Available data:
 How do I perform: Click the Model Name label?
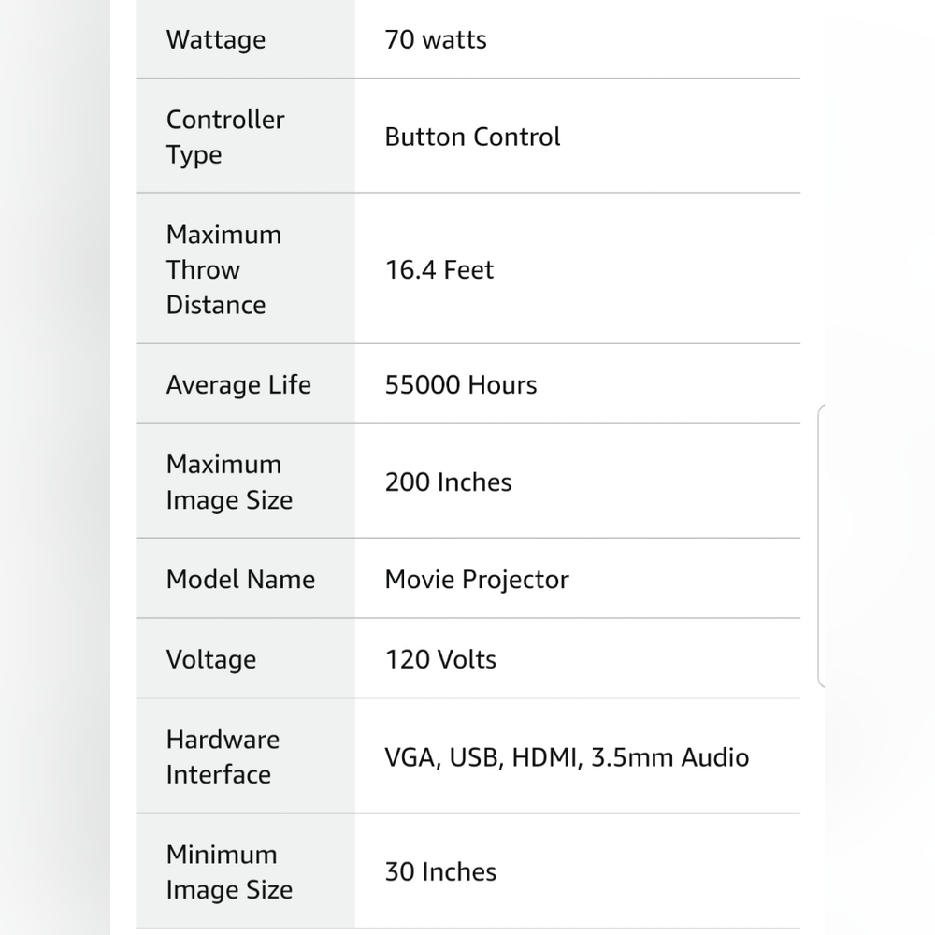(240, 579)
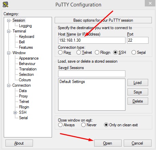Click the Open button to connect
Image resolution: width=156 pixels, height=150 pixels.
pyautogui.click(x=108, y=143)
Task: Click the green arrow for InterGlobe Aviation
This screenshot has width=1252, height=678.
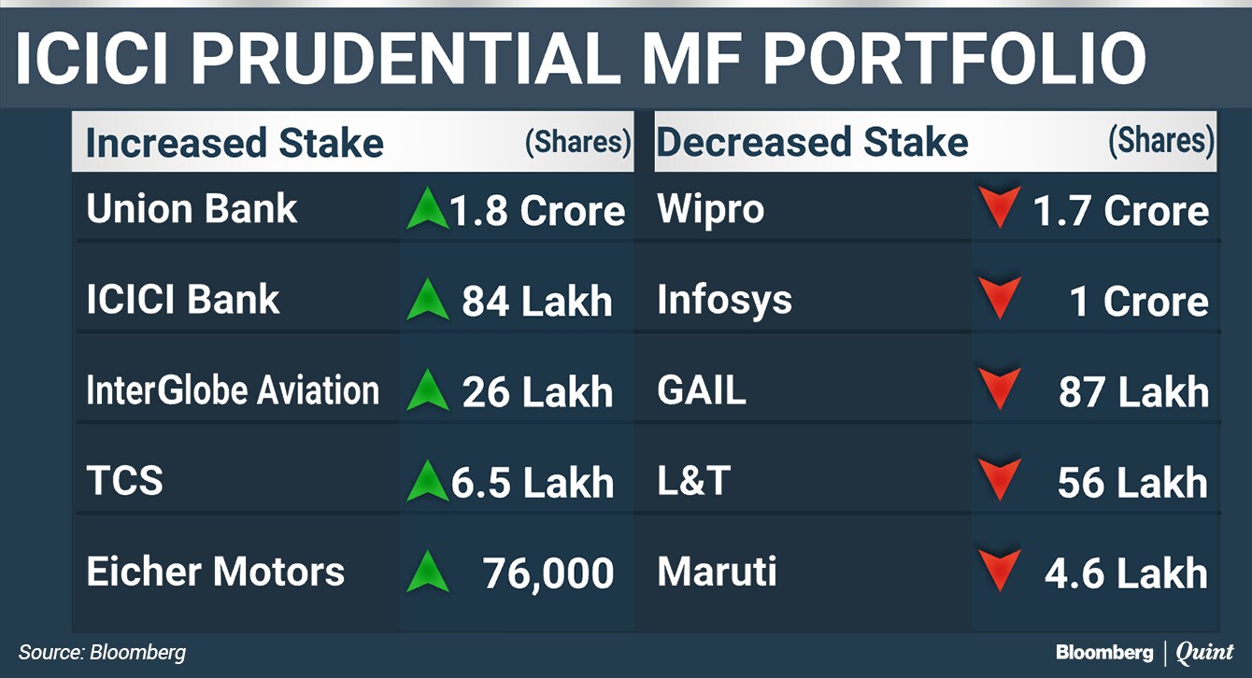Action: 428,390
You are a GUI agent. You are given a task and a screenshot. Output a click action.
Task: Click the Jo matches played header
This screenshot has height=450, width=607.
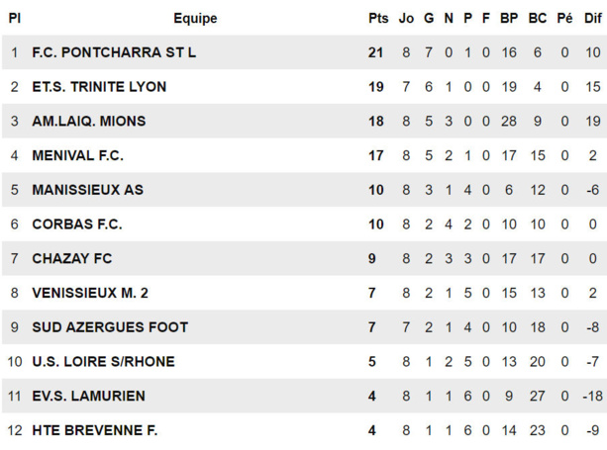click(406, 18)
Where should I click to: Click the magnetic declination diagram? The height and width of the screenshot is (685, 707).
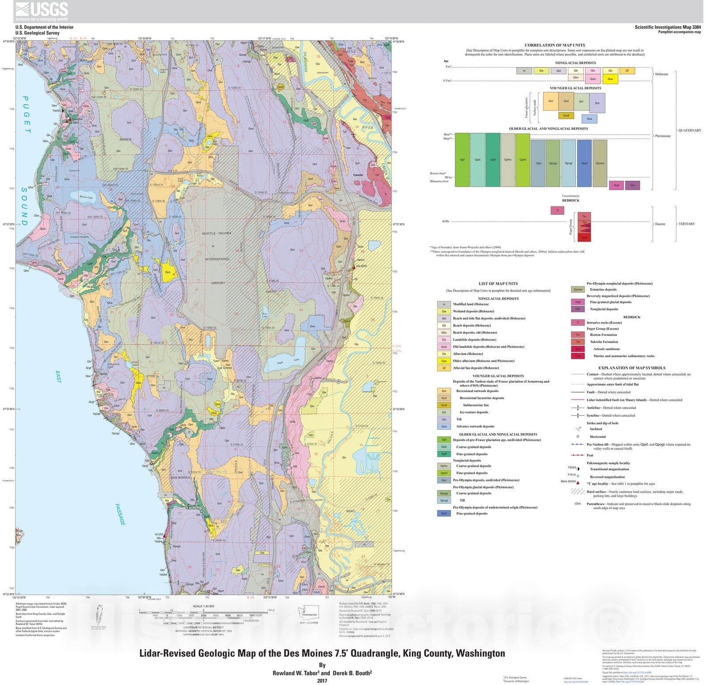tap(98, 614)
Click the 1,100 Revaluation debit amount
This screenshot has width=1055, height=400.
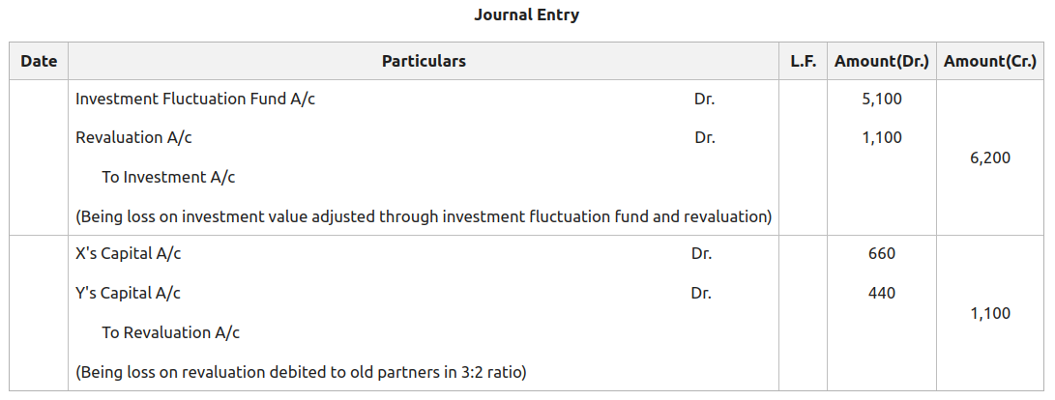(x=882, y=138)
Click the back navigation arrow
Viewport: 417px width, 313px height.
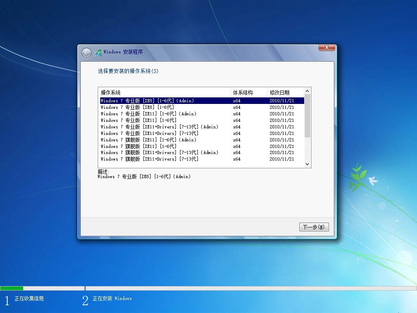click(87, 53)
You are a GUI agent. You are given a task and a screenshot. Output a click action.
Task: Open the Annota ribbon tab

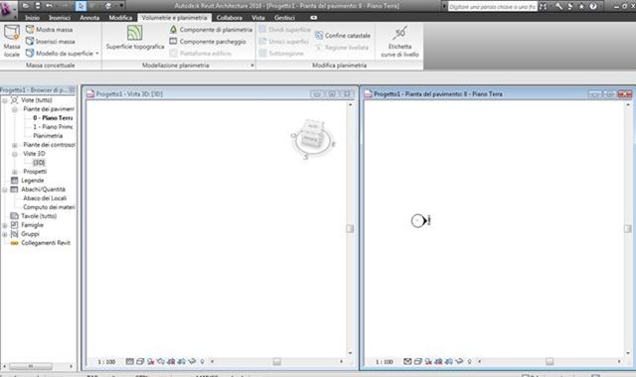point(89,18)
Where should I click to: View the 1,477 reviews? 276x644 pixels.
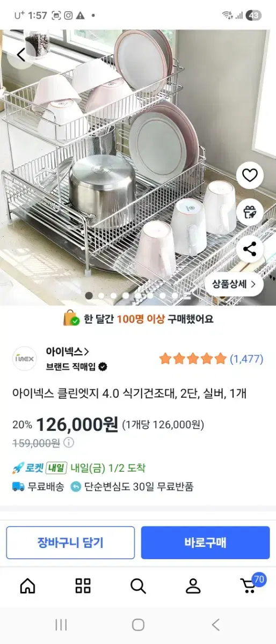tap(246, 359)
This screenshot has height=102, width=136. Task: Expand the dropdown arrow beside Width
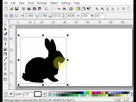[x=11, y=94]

What you will do: Word for word, reproduce the material above and omit each image.

Answer section:
 How do I perform: Click the Model Name label?
(240, 579)
Click the Open button to connect
Image resolution: width=156 pixels, height=150 pixels.
pyautogui.click(x=108, y=143)
Task: Click the green arrow for InterGlobe Aviation
This screenshot has width=1252, height=678.
Action: 428,390
You are a GUI agent. You are given a task and a screenshot. Output a click action.
Task: Click the Jo matches played header
This screenshot has height=450, width=607.
click(406, 18)
Where should I click to: Click the magnetic declination diagram? The height and width of the screenshot is (685, 707).
tap(98, 614)
Click the 1,100 Revaluation debit amount
This screenshot has width=1055, height=400.
(x=882, y=138)
Click the back navigation arrow
Viewport: 417px width, 313px height.
click(87, 53)
You are a GUI agent. You are given a task and a screenshot. Output a click action.
Task: Open the Annota ribbon tab

point(89,18)
Where should I click to: View the 1,477 reviews? 276x644 pixels.
tap(246, 359)
This screenshot has height=102, width=136. Task: Expand the dropdown arrow beside Width
[x=11, y=94]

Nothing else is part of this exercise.